This article is part 2 of a 5 part series that explores the SSIS features introduced in SQL Server 2008. Focussing on Lookup Transformations in SSIS 2008.
Lookup transformations are one of the most widely used transformations in the SSIS; Microsoft have recognised this and thus have improved it better performance. For example:
- In SQL Server 2005, the Lookup component could only get data from specific OLEDB connections, the cache could be populated only by using a SQL query (now it can be from a cache file). In SQL Server 2008, source data can be used from almost anywhere, such as from text files, raw files, XML files, Excel files, proprietary-format binary files, web services, a record-set, or anything that can be accessed using an ADO.Net provider.
- SQL Server 2005 reloads the cache every time it is used. In SQL Server 2008, a cache can be used in multiple lookups thus solving the problem where each iteration in a loop needs to repopulate the cache. The cache can be saved to virtual memory or permanent file storage. Therefore within the same package, multiple Lookup components can share the same cache. The cache can also be saved to a file and shared with other packages. If more than one package needs to access the same reference data, it can be loaded in a persistent cache and shared by all the packages, rather than be loaded and unloaded for each package. The cache file format is optimized for speed and access to it can be orders of magnitude faster than reloading the reference dataset from the original relational source. Also SQL Statements can be built dynamically within an OLE DB Command that can now change at execution-time where the data is stored in the cache. For this purpose, use Cache Transform transformation which writes data from a connected data source in the data flow to a Cache connection manager (only unique rows). Configure the Cache connection manager to save the data to a cache file (.caw) which can be referenced / shared by lookup transformations of other data flow tasks or by other packages as well.
- In SQL Server 2005, the lookup transformation has only two outputs, one regular output through which matching records pass and another one is error output through which all non-matching records and records with error pass. SQL Server 2008 made a distinction between these two. It now has three outputs, one regular output for “Matching” records; second one for “No Matching” records and third one for records with error.
If the Lookup transformation is configured to treat the rows without matching entries as errors, the rows are redirected to the error output instead of No Matching output.

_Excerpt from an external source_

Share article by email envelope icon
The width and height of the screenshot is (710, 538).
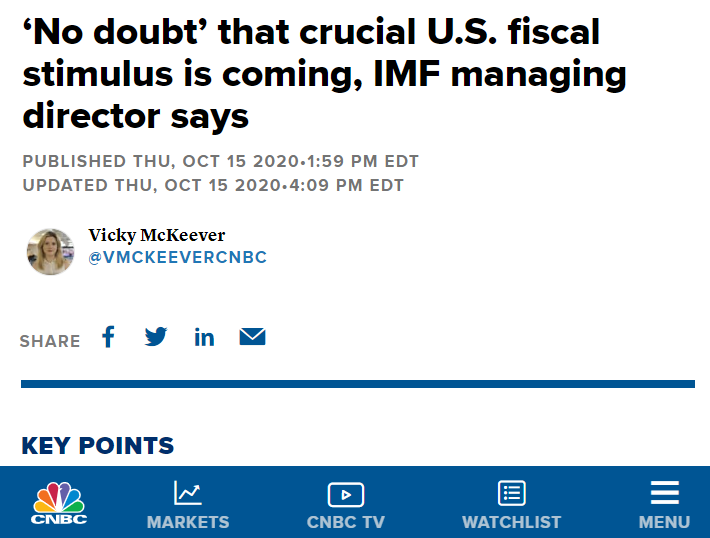coord(252,337)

- Aside from the above, other improvements are: miss-cache feature, which saves time by optionally loading into cache the key values that have no matching entries in the reference dataset and can contribute up to a 40% performance improvement in some scenarios, a more intuitive user interface that simplifies the configuration of the Lookup component, in particular the caching options, Optimized I/O routines leading to faster cache loading and lookup operations etc.
- If the reference database is remote, or under heavy load, consider using the Cache Connection Manager instead of an OLEDB connection.

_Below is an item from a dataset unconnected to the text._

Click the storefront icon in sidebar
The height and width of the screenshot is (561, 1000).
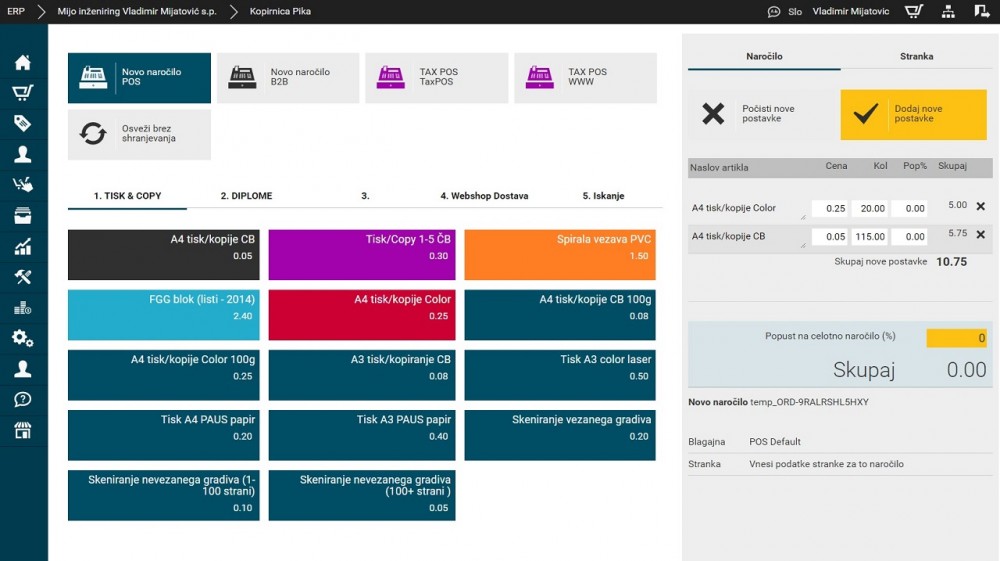click(x=22, y=430)
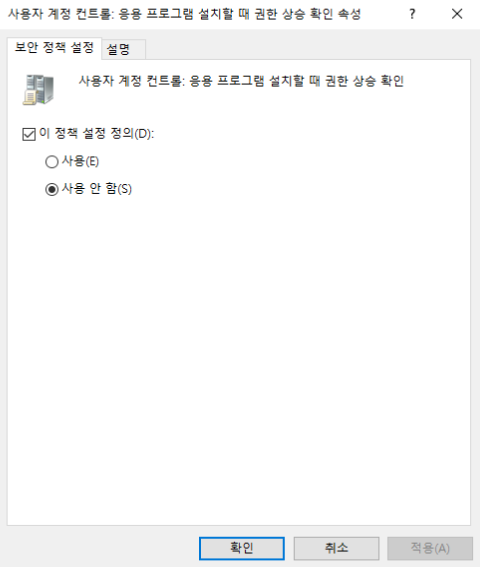Click empty white area of settings panel

coord(239,344)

- Once a cache is used (or created) in an SSIS package, it will be kept in memory until the package has finished executing. The cache can be reused across multiple data flows, and shared between multiple lookups in the same data flow. It can also be persisted to disk, and reused across package executions.
- When the cache is saved to a file, the system loads the cache faster. This improves the performance of the Lookup transformation and the package. Remember, when using a cache file, the data being worked on is not as current as the data in the database.
In summary, with SQL Server 2008 the Lookup transformation has been improved to allow explicit control over the lookup data, a new breed of connection manager viz. Cache Connection Manager has been introduced to store cache to file and share cached lookup data among different components and packages and finally the more intuitive UI for designing Lookup transformation.
The below example uses the same package as discussed in the previous section, however this time using SSIS 2008 with all three outputs of the lookup transformation. Right click on the Lookup transformation and click on Edit, a new more intuitive lookup transformation editor will come up as shown below, it has now five tabs than three tabs in previous version. On General, specify the caching mode, the connection type to use for reference table and how to handle non matching records. On Advance tab, can specify the size of the cache for 32-bit and 64-bit machines (Default value is 25 MB).
So the final result of running the package, 542 rows are flowing from source to the lookup as input, reference table matches with 124 rows which passes through “Match Output”, another 418 rows which could not be matched are passed through “No Match Output” path. Since there are no erroneous records, there are no records passing through “Error Output”.